• Aim of the exercise: Reproduce, exactly and in full, only the lines below from the one containing "Hermann-Oberth-Raumfahrt-Museum (403, 2541)" through the one containing "Artwork (1199, 52)".

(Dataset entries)
-------------------------

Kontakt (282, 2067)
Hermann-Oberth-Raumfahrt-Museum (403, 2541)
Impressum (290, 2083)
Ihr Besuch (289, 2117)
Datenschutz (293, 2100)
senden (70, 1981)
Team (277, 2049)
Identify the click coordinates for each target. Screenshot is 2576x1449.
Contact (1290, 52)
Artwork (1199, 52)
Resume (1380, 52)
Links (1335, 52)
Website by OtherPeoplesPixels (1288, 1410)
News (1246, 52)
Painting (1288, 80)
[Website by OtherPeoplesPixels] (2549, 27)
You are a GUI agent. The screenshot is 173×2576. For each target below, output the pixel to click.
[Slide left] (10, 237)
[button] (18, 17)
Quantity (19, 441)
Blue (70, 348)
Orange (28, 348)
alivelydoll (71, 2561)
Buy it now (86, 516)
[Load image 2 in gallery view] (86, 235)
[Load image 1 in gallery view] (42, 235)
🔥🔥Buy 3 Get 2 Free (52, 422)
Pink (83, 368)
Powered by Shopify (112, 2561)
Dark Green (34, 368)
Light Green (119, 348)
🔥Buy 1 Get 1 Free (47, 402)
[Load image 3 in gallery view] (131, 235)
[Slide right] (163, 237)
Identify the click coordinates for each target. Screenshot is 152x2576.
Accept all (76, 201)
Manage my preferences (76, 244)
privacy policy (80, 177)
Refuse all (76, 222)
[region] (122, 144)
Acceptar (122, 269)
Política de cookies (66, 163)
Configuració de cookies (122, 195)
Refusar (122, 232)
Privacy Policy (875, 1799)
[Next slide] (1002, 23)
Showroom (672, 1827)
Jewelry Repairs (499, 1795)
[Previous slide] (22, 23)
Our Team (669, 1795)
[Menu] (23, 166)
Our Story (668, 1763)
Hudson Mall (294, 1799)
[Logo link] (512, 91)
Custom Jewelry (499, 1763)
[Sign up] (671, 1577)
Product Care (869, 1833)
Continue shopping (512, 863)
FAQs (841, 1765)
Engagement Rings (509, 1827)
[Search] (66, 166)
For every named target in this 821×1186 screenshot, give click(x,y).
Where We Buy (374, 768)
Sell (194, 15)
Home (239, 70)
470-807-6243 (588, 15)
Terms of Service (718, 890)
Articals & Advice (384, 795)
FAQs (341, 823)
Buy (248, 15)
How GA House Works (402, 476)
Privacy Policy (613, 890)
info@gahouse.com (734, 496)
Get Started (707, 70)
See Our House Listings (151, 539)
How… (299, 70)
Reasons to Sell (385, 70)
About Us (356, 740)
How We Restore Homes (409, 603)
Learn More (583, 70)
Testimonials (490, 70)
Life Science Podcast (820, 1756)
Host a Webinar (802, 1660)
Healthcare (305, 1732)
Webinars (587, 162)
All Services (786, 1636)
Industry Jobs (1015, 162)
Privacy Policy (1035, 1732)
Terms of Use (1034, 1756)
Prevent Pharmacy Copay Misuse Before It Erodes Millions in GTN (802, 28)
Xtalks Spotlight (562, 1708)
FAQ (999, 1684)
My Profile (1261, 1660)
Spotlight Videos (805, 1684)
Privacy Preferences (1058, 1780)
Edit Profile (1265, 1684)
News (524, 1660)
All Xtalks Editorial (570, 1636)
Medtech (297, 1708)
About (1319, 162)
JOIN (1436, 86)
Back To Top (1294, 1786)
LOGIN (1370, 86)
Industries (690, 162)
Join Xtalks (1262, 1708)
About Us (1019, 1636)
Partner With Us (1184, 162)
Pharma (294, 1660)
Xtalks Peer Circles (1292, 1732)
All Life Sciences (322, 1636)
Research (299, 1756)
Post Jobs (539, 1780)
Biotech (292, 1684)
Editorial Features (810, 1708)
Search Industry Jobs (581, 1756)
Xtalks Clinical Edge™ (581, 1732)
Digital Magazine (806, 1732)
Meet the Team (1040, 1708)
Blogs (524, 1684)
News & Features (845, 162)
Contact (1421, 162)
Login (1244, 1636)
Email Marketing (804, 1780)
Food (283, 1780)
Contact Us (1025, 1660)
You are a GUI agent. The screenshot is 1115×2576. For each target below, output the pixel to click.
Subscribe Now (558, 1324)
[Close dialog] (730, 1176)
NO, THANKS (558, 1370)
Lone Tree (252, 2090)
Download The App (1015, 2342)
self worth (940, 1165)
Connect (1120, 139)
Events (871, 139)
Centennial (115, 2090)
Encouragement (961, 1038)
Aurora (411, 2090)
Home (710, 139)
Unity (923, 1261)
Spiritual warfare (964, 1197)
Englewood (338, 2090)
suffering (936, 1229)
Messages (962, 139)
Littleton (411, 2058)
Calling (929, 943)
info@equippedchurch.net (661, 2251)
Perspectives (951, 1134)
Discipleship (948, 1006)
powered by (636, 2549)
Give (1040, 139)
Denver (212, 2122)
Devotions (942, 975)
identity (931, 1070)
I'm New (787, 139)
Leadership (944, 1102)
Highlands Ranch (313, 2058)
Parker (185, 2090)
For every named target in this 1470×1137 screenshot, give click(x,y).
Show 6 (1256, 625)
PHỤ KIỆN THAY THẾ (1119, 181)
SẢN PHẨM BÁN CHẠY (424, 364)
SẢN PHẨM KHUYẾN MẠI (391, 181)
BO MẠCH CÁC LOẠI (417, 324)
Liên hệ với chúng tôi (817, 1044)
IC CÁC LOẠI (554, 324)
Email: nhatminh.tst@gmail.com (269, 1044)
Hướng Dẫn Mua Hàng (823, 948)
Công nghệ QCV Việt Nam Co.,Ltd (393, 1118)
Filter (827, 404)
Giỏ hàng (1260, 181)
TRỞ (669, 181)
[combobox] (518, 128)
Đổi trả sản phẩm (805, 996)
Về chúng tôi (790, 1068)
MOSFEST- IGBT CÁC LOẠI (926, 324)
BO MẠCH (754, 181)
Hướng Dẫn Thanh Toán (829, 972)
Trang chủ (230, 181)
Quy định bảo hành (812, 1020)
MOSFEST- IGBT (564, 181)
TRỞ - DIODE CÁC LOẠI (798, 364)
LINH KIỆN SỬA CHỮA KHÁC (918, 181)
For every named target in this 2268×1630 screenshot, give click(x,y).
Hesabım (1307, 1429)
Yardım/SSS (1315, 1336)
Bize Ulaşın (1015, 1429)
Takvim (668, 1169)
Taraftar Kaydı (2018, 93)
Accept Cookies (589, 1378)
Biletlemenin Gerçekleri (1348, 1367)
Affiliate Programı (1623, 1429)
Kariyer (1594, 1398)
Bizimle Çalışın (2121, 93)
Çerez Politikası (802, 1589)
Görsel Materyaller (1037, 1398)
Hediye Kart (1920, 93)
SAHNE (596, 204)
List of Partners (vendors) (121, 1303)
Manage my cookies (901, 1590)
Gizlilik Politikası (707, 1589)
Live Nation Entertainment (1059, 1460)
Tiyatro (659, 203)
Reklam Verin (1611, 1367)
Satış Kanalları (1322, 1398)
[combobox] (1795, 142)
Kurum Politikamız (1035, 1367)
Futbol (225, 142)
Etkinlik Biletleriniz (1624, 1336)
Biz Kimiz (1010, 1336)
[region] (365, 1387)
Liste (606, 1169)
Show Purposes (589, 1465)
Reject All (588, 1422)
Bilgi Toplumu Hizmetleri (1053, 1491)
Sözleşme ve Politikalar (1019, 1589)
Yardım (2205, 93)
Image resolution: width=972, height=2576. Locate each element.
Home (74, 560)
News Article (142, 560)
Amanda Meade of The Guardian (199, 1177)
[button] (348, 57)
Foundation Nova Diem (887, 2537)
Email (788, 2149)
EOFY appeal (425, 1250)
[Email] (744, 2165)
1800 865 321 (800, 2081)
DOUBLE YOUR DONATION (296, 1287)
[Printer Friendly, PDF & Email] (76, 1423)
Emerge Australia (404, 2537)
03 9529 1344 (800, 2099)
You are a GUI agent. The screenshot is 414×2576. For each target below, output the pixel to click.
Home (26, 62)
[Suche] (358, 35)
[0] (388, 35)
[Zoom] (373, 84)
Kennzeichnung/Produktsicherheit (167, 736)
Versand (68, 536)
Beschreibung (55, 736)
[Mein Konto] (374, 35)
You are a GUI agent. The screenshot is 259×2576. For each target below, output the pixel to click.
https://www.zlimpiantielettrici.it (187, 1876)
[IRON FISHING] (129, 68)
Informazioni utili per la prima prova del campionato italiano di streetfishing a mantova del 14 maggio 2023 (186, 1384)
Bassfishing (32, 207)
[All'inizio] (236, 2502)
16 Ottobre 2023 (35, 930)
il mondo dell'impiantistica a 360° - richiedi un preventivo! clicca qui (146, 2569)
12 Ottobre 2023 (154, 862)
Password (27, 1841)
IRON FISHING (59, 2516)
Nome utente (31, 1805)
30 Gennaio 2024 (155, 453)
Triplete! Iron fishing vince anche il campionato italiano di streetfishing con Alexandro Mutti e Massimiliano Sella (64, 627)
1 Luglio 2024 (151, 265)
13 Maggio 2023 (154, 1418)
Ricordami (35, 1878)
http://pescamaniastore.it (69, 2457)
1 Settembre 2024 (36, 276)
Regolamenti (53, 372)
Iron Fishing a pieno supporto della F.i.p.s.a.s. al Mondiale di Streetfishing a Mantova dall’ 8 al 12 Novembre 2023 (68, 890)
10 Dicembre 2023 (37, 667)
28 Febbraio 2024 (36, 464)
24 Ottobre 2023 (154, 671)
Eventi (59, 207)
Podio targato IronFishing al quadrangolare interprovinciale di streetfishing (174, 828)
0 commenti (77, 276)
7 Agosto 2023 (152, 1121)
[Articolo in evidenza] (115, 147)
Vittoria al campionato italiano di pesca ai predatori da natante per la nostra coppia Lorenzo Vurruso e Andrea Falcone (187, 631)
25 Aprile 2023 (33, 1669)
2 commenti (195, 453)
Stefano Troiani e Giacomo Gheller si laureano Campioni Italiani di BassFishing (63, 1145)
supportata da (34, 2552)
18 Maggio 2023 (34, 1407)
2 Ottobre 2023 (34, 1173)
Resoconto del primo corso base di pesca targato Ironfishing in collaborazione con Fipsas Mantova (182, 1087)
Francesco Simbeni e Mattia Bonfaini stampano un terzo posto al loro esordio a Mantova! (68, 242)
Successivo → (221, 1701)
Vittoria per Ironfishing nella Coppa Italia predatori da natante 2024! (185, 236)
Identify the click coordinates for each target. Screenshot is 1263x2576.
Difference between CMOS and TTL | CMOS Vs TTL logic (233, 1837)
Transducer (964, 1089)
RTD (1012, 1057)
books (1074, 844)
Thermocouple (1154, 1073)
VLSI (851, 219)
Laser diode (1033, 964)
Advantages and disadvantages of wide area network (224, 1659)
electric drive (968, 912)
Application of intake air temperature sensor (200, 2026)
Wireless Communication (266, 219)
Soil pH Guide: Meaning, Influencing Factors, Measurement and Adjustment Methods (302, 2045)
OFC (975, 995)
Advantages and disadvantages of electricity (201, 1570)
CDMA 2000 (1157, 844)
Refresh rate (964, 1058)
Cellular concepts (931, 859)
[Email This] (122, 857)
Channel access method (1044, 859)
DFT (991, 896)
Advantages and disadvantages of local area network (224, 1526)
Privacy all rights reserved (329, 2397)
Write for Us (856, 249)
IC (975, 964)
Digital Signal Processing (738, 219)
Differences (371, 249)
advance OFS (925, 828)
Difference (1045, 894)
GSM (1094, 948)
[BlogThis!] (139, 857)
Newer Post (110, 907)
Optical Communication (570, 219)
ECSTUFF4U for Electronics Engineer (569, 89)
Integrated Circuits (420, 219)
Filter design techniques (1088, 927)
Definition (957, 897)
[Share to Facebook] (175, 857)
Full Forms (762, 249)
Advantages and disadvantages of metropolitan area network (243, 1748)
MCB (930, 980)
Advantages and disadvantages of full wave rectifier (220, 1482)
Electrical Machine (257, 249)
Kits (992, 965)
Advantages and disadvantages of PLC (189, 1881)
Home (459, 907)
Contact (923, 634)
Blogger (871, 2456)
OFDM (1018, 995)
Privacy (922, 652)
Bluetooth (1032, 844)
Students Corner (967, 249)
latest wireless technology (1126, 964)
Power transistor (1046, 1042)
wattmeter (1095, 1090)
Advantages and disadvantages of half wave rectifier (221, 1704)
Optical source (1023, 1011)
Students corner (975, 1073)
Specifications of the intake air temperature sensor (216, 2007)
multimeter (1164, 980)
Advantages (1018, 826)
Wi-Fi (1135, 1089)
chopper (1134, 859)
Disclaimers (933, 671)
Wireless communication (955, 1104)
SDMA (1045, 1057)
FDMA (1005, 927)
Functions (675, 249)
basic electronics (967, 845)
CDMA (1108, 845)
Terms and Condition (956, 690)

-------------------------

• Result of this task:
Hermann-Oberth-Raumfahrt-Museum (403, 2541)
Impressum (290, 2083)
Ihr Besuch (289, 2117)
Datenschutz (293, 2100)
senden (70, 1981)
Team (277, 2049)
Identify the click coordinates for each target. Screenshot is 2576x1449.
Contact (1290, 52)
Artwork (1199, 52)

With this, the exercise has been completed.